| Task to carry out |
Copy the lines below exactly, starting at the one with "Image resolution: width=836" and ending at the one with "the arrow between", and leave out any picture.

| Recorded information |
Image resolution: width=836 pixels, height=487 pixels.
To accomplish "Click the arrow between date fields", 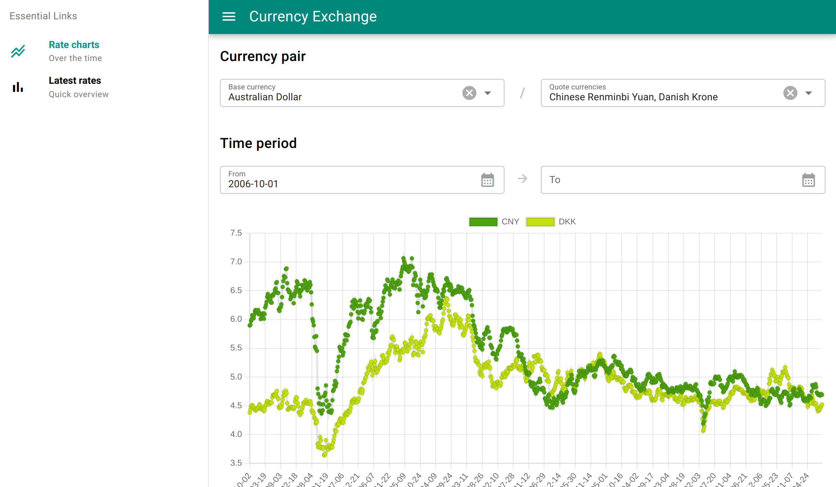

...

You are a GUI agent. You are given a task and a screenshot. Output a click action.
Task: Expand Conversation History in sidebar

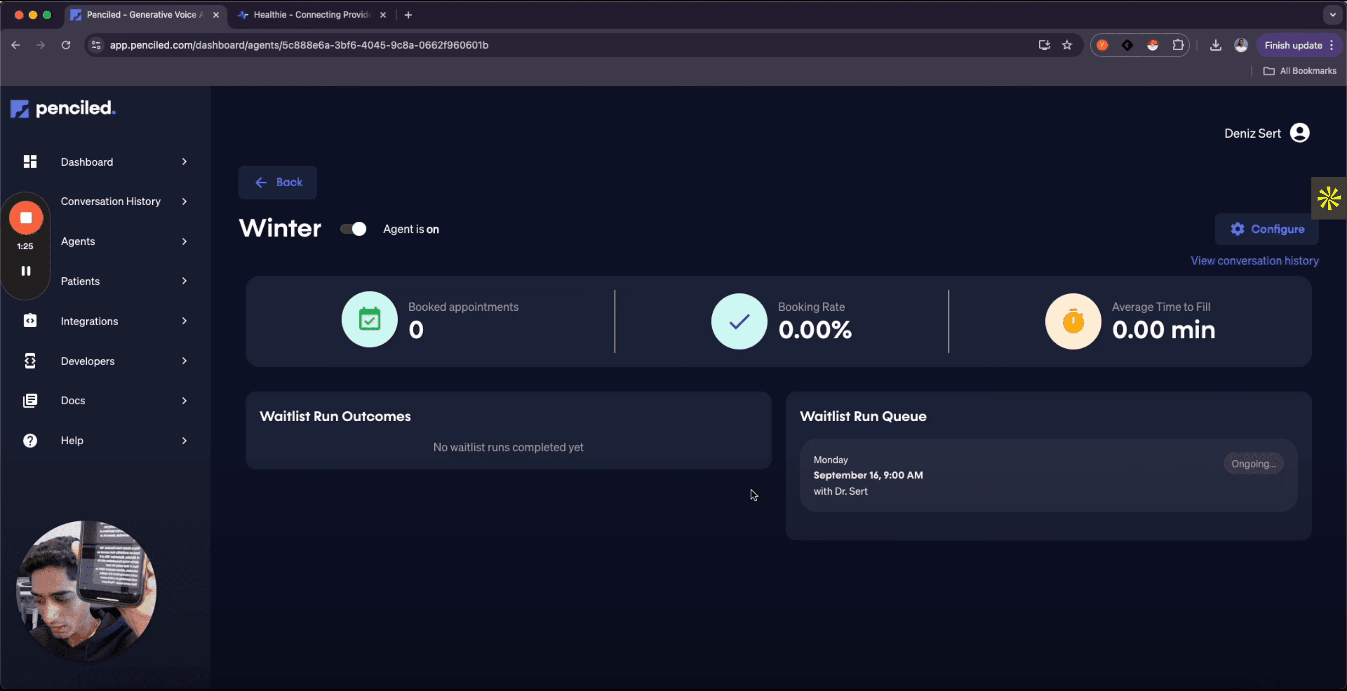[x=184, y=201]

| Solved problem |
Image resolution: width=836 pixels, height=487 pixels.
To accomplish "Click the arrow between date fields", 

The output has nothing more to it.